**TASK STATEMENT:** Exactly and only the lines from the line holding "Task: Open the Summe bilden dropdown" to the end of the records should be reproduced. Leave pictures out.

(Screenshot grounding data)
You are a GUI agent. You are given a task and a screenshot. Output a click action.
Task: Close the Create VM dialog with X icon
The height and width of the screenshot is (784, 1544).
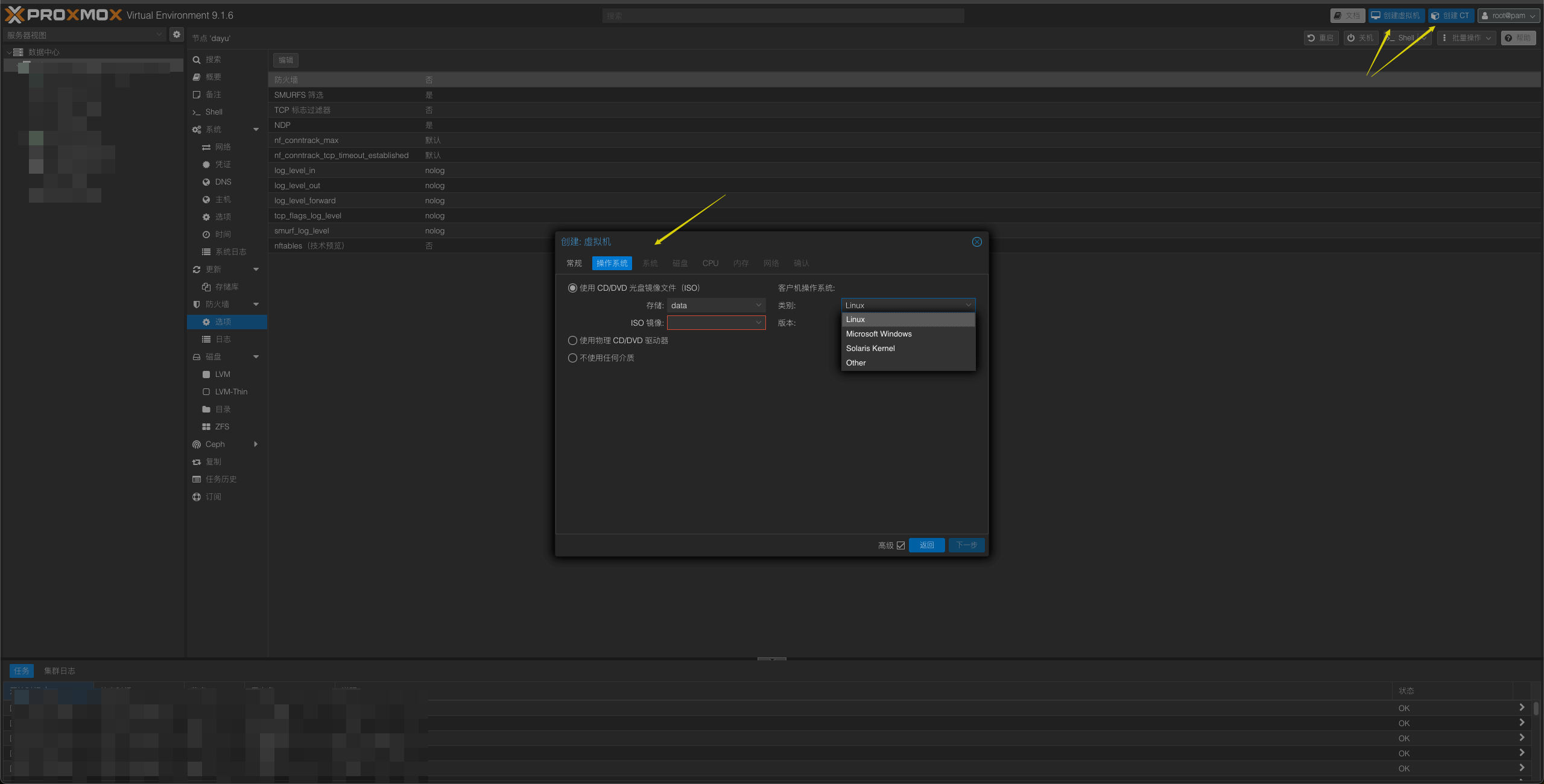tap(976, 242)
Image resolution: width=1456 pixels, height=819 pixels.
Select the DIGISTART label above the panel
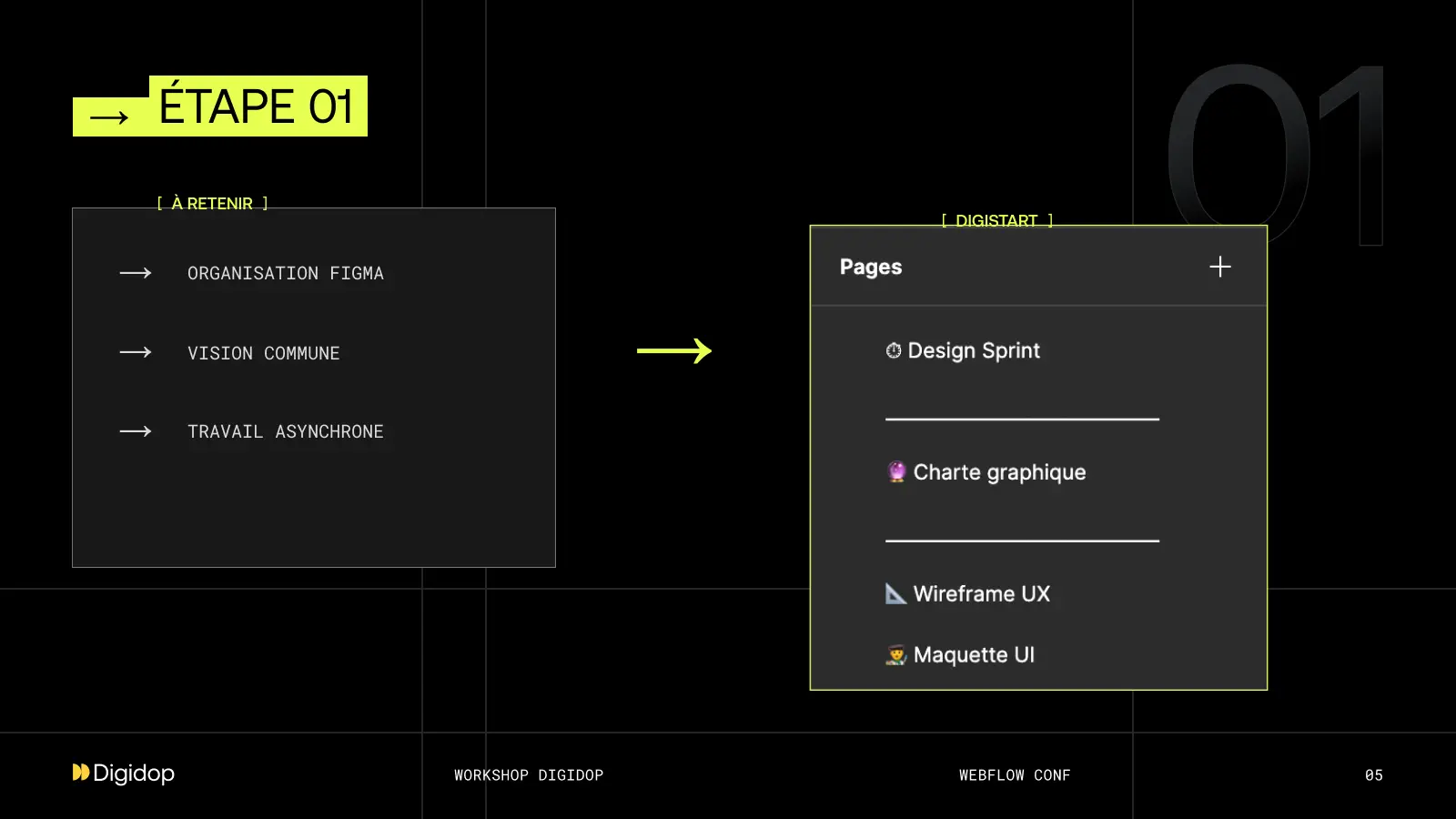pyautogui.click(x=996, y=220)
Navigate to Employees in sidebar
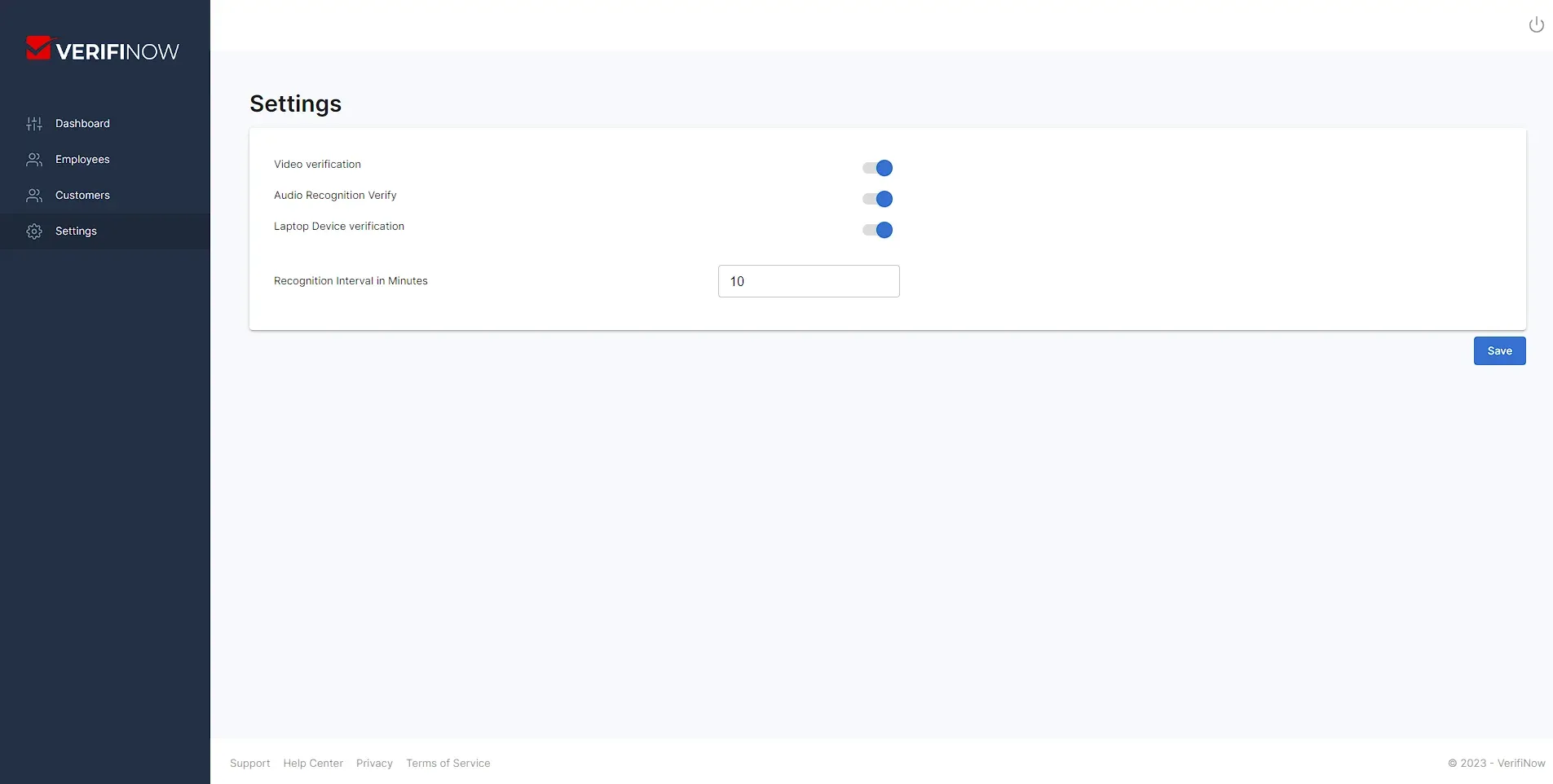Screen dimensions: 1553x784 click(x=82, y=159)
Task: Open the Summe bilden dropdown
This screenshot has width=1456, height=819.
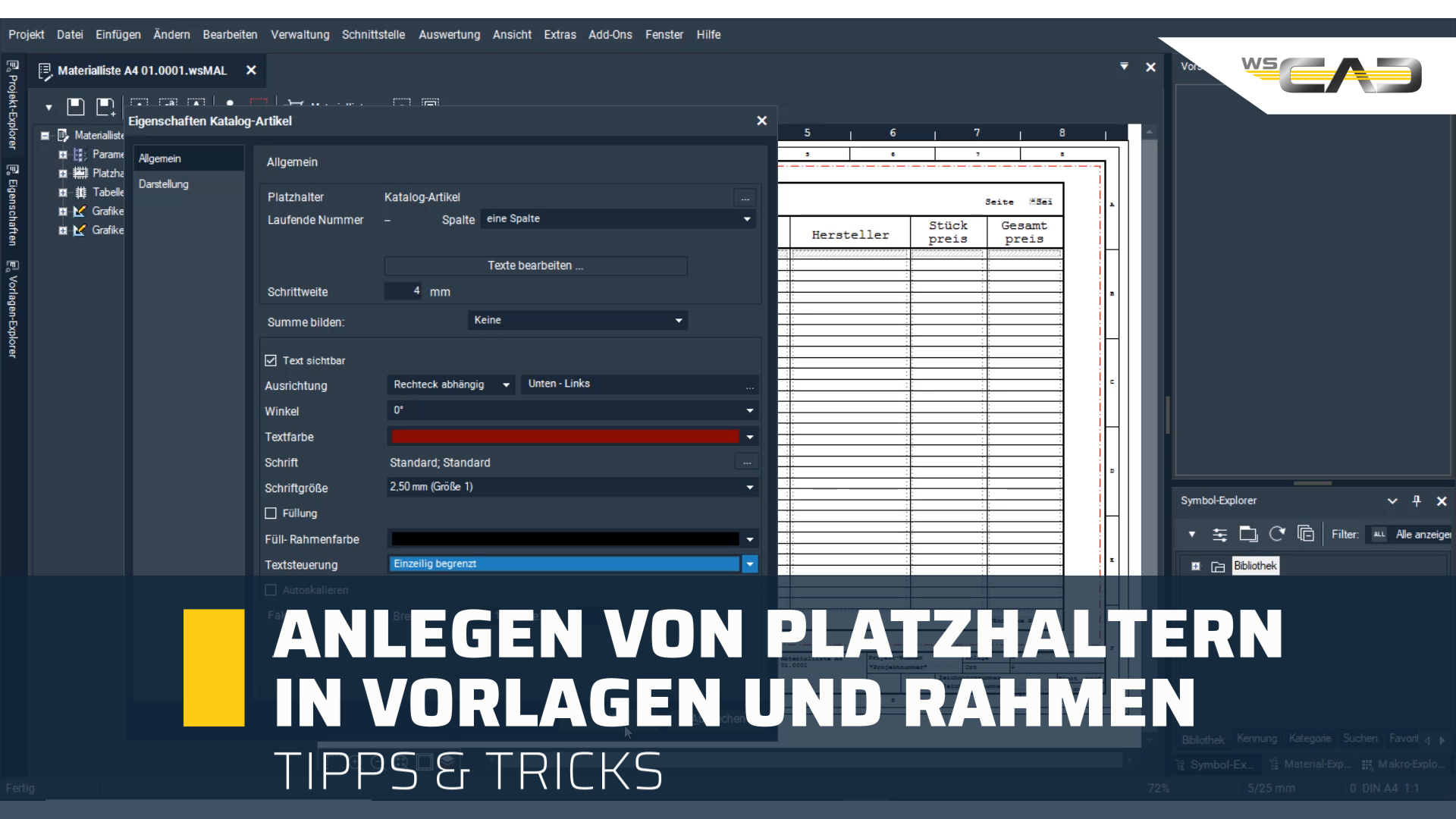Action: pyautogui.click(x=576, y=320)
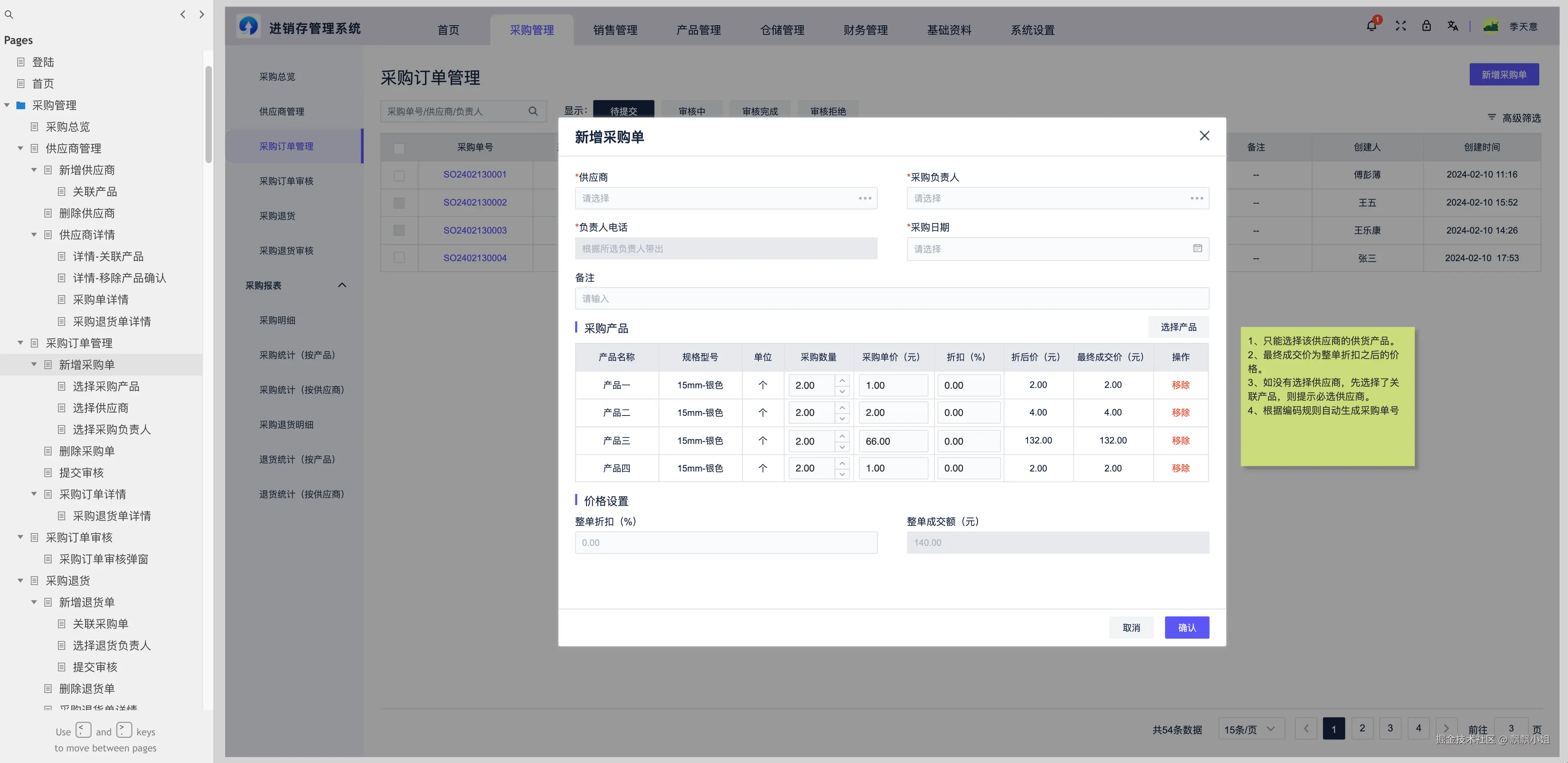Viewport: 1568px width, 763px height.
Task: Open the notification bell with badge
Action: click(1371, 26)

**FINAL ANSWER:**
Task: Open the Summe bilden dropdown
This screenshot has width=1456, height=819.
Action: pyautogui.click(x=576, y=320)
Viewport: 1568px width, 763px height.
Task: Open the notification bell with badge
Action: click(1371, 26)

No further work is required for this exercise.